過去問解説(企業経営理論)_2023年(令和5年) 第19問

難易度・正答率・重要度

  • 難易度:★★☆☆☆(集団行動の基本概念)
  • 正答率:★★★★☆(正答率70%以上)
  • 重要度:★★★☆☆(組織心理の基礎)

問題文

集団の中にいる人間の意思決定や行動は集団から影響を受ける。
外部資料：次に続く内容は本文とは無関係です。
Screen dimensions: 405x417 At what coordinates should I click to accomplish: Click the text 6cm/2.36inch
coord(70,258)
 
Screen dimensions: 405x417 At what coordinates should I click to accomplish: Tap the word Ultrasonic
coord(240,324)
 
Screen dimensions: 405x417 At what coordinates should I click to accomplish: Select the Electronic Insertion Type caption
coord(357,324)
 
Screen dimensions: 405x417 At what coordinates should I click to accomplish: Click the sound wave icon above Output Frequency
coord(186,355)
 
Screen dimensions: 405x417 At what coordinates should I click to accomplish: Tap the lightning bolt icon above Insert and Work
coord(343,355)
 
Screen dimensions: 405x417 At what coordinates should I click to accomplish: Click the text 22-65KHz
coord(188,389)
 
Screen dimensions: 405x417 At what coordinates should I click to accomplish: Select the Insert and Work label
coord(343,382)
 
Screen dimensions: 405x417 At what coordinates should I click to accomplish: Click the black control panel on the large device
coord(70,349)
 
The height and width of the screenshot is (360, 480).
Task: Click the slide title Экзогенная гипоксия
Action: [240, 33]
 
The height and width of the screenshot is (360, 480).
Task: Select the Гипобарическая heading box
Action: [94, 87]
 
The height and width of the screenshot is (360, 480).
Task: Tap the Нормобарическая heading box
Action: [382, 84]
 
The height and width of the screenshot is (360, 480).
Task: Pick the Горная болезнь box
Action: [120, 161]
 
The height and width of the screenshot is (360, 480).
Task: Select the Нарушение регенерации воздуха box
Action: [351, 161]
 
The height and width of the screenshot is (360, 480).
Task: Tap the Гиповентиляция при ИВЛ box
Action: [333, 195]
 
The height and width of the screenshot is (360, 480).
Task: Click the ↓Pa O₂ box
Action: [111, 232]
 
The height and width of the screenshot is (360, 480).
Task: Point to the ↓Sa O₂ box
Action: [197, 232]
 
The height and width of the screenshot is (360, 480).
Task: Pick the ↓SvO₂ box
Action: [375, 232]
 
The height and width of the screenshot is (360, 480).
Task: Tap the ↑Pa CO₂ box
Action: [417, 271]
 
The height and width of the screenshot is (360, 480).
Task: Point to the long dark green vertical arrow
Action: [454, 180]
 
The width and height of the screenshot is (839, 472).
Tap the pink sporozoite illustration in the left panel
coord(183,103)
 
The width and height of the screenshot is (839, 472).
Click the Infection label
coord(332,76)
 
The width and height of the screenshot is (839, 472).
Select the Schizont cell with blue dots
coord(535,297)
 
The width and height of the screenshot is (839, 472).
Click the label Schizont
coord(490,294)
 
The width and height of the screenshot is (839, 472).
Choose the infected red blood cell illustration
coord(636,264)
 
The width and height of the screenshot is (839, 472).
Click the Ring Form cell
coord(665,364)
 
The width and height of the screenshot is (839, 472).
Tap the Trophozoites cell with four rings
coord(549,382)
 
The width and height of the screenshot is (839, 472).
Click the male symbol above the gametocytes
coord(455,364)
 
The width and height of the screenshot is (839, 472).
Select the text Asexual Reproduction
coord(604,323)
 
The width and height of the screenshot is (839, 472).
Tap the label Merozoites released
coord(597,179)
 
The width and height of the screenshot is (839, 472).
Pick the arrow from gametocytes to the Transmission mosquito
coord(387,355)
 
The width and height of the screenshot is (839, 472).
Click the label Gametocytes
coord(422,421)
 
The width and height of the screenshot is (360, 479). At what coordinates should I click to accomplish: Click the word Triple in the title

集団の機能と集団内の人間行動に関する記述として、最も適切なものはどれか。


「凝集性」が高い集団では、集団内の規範と組織全体の業績目標とが一致するため、集団内の個人の生産性が高まりやすい。
「グループシフト」とは、集団のメンバーが個人として当初有していた極端な態度や意見が、集団で討議した結果、より中立的な方向に収束する現象を指す。
「集団圧力」を受けやすい状況下でも、正しい答えが明白な課題に取り組む場合は、個人が多数派の意見に同調して誤った答えを選択することはない。
全体の和を重んじる集団では、意思決定に際して多数派の意見だけではなく少数派からの異論も奨励する「グループシンク」が促進されやすい。
人が集団の中で働くときに単独で働くときほど努力しない「社会的手抜き」という現象は、個人の貢献と集団の成果との関係が曖昧な場合に生じやすい。

出典:中小企業診断協会|2023年度 第1次試験問題|企業経営理論(PDF)


解答

正解:オ


解説

ア:×
 凝集性が高い集団は規範への同調が強まりやすいが、その規範が組織目標と不一致なら生産性が下がることもある。「一致するために生産性が高まる」とは限らない。

イ:×
 グループシフトは討議後に態度が「より極端化(リスキーシフト/保守化)」する現象。中立に収束するという説明は誤り。

ウ:×
 アッシュの同調実験が示すように、正答が明白でも集団圧力で誤答に同調することがある。「ない」と断定するのは誤り。

エ:×
 「グループシンク(集団浅慮)」は和や一致を過度に重視することで異論が抑圧される状態。少数派異論は奨励されず、むしろ排除されやすい。

オ:〇
 社会的手抜きは、個人貢献が識別されにくい・成果との関係が曖昧・責任の拡散が起こる状況で生じやすい。可視化や責任の明確化で緩和できる。


学習のポイント

凝集性の二面性
 一致すれば高業績につながるが、不一致なら逆効果となる。規範の方向性が重要。

グループシフト
 討議によって態度が中立化するのではなく、むしろ極端化する傾向がある。

グループシンクの兆候
 異論の抑制、過信、情報の選別など。防止にはデビルズアドボケイトや外部意見の導入が有効。

社会的手抜きの対策
 個人の貢献を可視化する、役割を明確化する、少人数化するなどで発生を抑制できる。